Associate Investigator at the ARC Centre of Excellence in Cognition and its Disorders (CCD) Fiona Kumfor spoke to Starts at 60 about some of the commonly asked questions about dementia, treatments and what causes it.
It’s important to know that there are many different types of dementia and as such, different causes. While age, genetics and non-modifiable factors can play a role, there are also lifestyle factors that can impact the risk of developing dementia.
“Things that are impacting on your general health will also impact on your brain health,” Kumfor explained. “Things like having a good diet, exercise, controlling blood pressure, diabetes, obesity, smoking – all of these things that we know are generally bad for your health can also impact on the health of your brain and that can potentially lead to dementia.”
Similarly, people with a higher level of education are at less risk of developing dementia, while a person’s level of cognitive activity can also play a role.
“If someone is remaining quite cognitively engaged then that’s going to reduce their risk of developing dementia,” Kumfor said.
Socioeconomic status can also be a risk factor and those with a lower socioeconomic status are at greater risk of developing dementia. For example, those in the Aboriginal community are three times more likely than other Australians to get dementia.
Certain types of dementia do impact memory, but it’s not the only side effect or symptom people will notice.
“While memory problems are the most common symptom in Alzheimer’s disease, in frontotemporal dementia, people can have problems with communication,” Kumfor noted. “So they might have difficulty in finding words or they might have difficulty in how their speech is.”
Some forms of dementia cause speech to become slurred, while people with other types of dementia have difficulty understanding things. In other cases, dementia can cause behaviour and personality issues and people can find it hard to not only make decisions, but may also behave differently in social situations.
In more extreme cases, people won’t be able to perform tasks they used to be able to complete, while others will withdraw completely.
“People might notice someone is changing in terms of their function in one or more of these areas. If that happens, the first thing to do would to go and see the GP,” Kumfor recommended.
“At the moment, there’s no simple test that you can do to check if someone has dementia or not,” Kumfor said.
Diagnosing dementia is very similar to diagnosing cancer in a sense that there are many different types and the way one variation is diagnosed can differ dramatically from another.
More often than not, it’s a process of elimination and it’s common for a GP to refer a patient to a neurologist or psychologist for further testing. Many health professionals will run a blood test to ensure the symptoms aren’t being caused by an infection or another health problem. MRIs and CT scans may also be used to pick up changes in the brain and a whole suit of different tests can be used.
“Ultimately, the only way we can be 100 per cent sure of what type of dementia someone has is an autopsy, where you actually look at the brain,” Kumfor said. “But you can’t really do a biopsy and take out a part of the brain and see what’s going on, so you’ve got to rely on these other tests.”
Unfortunately, there is currently no cure, but there are medications available that can slow down the progression of some forms of dementia such as Alzheimer’s. Having said that, there are always trials and testing that are looking at new treatments and possible cures.

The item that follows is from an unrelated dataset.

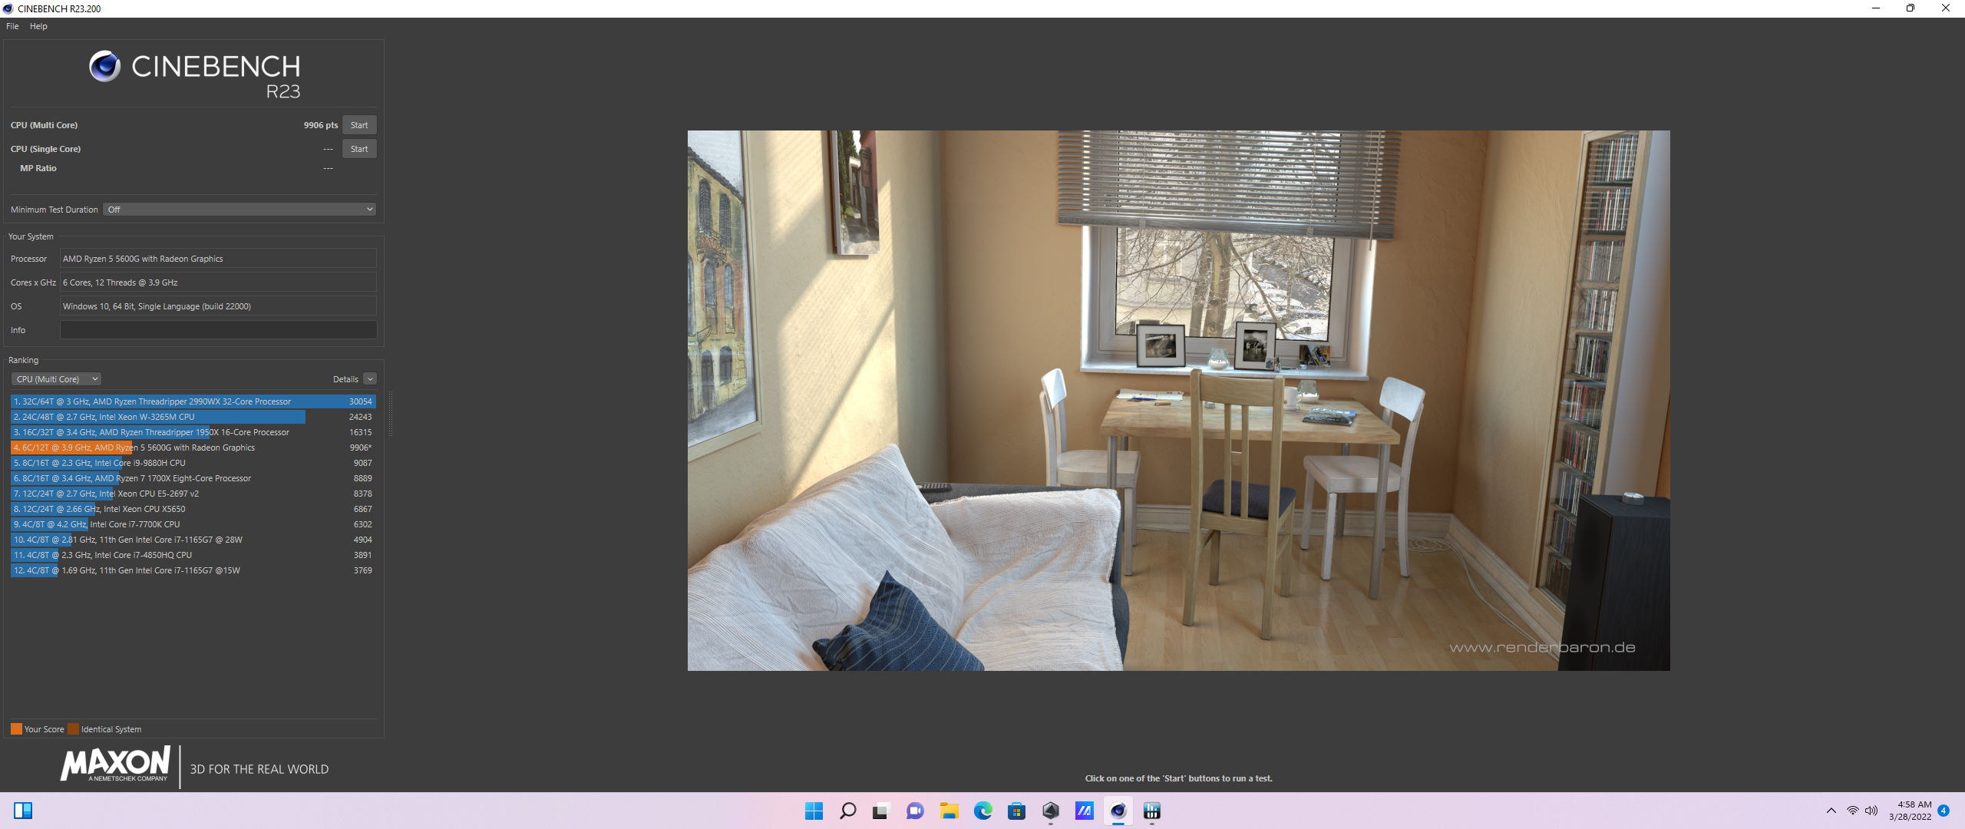
Task: Open the Teams Chat taskbar icon
Action: click(915, 811)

“There’s a lot of people doing research at the moment into dementia and that’s only possible if we have participants who are willing to take part,” Kumfor explained. “While it may not help people today, tomorrow or in the near future, the only way we are going to get a cure or a treatment is to do more research.”
Trials can be viewed on the Dementia Australia website, while others are listed at ftdrg.org. Over the next year, a national website is also set to launch where dementia patients will be able to sign up and match with studies that are relevant to them and their health.
While treatments that delay dementia symptoms are important, there are many services available to help people stay as independent and active as possible after their diagnosis.
“Dementia Australia, for example, has a lot of excellent resources on their website about what’s actually happening, how you can manage these things, what to expect,” Kumfor said. “People want to be able to live at home and that might be things like having someone come in and help with the cleaning or having someone else helping with some of the finances and things they’re having problems with and still being able to be as independent as possible in other ways.”